I’m so grateful to have been put forward for a gift from Ali’s Gift. Let me tell you a little bit about myself. I’m very lucky to be almost 39, but I have had my ups and downs with my health and I have found that as I get older I need to work much harder to keep myself well. I decided to have a change of career a few years ago and I gave up a very energetic job to go back to university and study for a Masters degree. Academic life gave me the flexibility I needed to look after myself while allowing me to feel that I was doing something useful. I was encouraged to apply for a scholarship so that I could be funded to do my own Doctoral research. I really wanted to combine my previous experience of working in education settings and my knowledge of living with cystic fibrosis (CF) in the form of a research study. I decided to propose a study that would look into the educational experiences of children and young people with CF. I was successful in gaining the scholarship, and now I’m just coming to my final months of writing up the research, which I hope might improve educational support for children with the condition.
Those that do not know anything about CF might say ‘so what?’. CF is a condition that is so challenging and yet there is little awareness of it amongst the general public. It is very difficult for people with CF to explain why living with CF is hard work. Most of the difficult aspects of living with CF take place behind closed doors, and this does not help others to understand it.
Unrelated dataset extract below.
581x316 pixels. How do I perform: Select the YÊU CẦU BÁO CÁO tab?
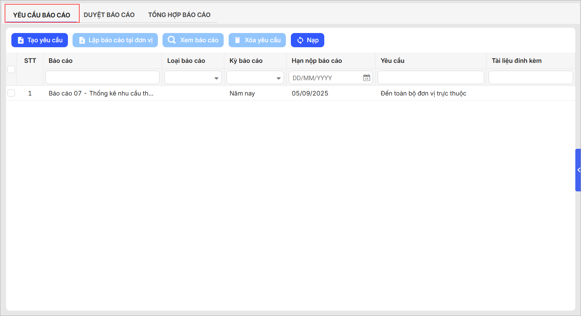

In trying to explain CF I could tell you about the time consuming treatments I must do: hours of physiotherapy to clear the lungs, several nebulised treatments to help me breathe, handfuls of tablets morning, noon and night, regular courses of intravenous antibiotics, inhalers, nasal sprays, nutritional drinks. I might also mention the symptoms of CF: the constant coughing, the breathlessness, tummy pain, unpleasant digestive problems, sleepless nights, treatment side effects, joint pain etc. However, I’m not sure that mentioning my CF treatments and symptoms actually paints a picture of how difficult living with CF can be.
I suppose the difficulty comes from trying to live a rich and full life in spite of CF. But life with CF brings other issues. CF makes you fearful about your future. It’s wondering if you will see the milestone birthdays that other people complain about reaching. CF is about having your plans disrupted due to being ill – the holiday you wanted to go on, the party you bought that new outfit for. CF is about people having lowered expectations of you. CF is worrying that your parents might lose another child. CF is logging into Facebook and seeing another friend has died from respiratory failure. CF is the guilt you feel for surviving your friends and wondering why them and not me?
People with CF face a range of difficulties that extend beyond simply living with symptoms of the condition or managing extensive treatment routines. Yet, the challenge of everyday life with CF can go unnoticed by others because of its invisible nature. That is why it is so fantastic that Ali’s Gift acknowledges the hard work involved with having the condition and the achievements that can be made. I had a wonderful and relaxing spa day for my gift. The day gave me the opportunity to unwind and forget about my CF and the stress of looking after myself for a while. I am very grateful to Ali’s Gift for the spa day and I felt incredibly spoilt!